Readers React: We need all kinds of punishment — including the death penalty — to deter all kinds of killers
To the editor: When humans lived in caves, the tribal chief would serve as the group’s executive, legislative and judicial branches of government. His task was great: to dispense punishment in a way that would preserve the tribe. He quickly reasoned that if murder was not effectively deterred, the tribe would not long exist.
Times have changed, but the basic dynamics have not. The only difference is that there are a lot of murderers who value the ability to kill over keeping their own lives and would be happy to die quickly. For them, the prospect of life imprisonment is an absolute nightmare.
For this reason, all punishments, including life imprisonment without parole as well as the death penalty, must remain on the books. We must try to deter every possible killer.
Ignored in this editorial, which asks outgoing Gov. Jerry Brown and his successor Gavin Newsom to work together to abolish the death penalty, is that our focus must be on saving the lives of all potential victims. We must protect potential victims whose killers fear either execution the most or life imprisonment. Neither punishment should be abolished.
The goal is deterrence, not punishment.
Robert S. Henry, San Gabriel
The writer is a retired capital case coordinator with the California attorney general’s office.

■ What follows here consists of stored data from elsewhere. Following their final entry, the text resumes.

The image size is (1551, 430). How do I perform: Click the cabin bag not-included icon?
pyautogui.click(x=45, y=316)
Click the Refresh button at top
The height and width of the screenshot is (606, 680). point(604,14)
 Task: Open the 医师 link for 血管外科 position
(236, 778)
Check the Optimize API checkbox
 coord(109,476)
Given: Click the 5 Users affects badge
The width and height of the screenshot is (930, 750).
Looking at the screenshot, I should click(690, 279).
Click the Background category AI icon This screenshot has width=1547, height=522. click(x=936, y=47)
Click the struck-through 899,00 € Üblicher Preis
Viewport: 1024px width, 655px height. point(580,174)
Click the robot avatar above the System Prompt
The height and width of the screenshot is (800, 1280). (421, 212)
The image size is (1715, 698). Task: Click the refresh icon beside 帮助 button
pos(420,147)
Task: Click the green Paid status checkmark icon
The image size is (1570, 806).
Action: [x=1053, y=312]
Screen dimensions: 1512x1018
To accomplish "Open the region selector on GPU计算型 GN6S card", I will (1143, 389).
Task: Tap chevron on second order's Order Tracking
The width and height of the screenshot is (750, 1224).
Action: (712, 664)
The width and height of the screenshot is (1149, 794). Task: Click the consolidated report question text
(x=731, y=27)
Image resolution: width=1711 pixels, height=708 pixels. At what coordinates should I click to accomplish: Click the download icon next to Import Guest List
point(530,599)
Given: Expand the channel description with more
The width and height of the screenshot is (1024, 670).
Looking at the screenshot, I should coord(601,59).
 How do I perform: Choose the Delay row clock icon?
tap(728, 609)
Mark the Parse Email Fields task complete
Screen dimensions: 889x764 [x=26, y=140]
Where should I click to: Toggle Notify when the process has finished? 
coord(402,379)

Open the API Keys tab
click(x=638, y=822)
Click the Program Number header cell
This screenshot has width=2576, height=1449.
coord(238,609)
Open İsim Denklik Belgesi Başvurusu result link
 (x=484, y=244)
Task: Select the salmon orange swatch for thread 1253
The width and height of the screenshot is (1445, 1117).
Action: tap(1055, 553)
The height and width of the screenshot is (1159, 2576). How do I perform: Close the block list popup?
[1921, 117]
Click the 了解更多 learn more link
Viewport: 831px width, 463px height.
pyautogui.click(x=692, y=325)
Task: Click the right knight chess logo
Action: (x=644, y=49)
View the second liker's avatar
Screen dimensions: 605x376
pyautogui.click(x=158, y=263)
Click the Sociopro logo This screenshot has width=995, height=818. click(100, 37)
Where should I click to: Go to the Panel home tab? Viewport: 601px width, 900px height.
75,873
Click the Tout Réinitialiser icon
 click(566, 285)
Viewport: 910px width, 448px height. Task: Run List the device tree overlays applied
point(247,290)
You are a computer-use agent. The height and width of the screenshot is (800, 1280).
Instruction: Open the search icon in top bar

To the editor: In addition to the excellent reasons in your editorial to abolish capital punishment, there is yet another reason that was not mentioned: the devastating effect a death sentence has on the people involved.
Imagine living, almost always for many years, with the possibility that your relative may eventually be executed. Sometimes even the families of the victims protest against the death penalty.
Instead, why can’t we have a less bloodthirsty but very severe (and more immediate) punishment for convicted murderers? The possibility of life imprisonment with no hope of parole — with solitary confinement and no amenities such as television — might be more of a deterrent to would-be killers than the death penalty.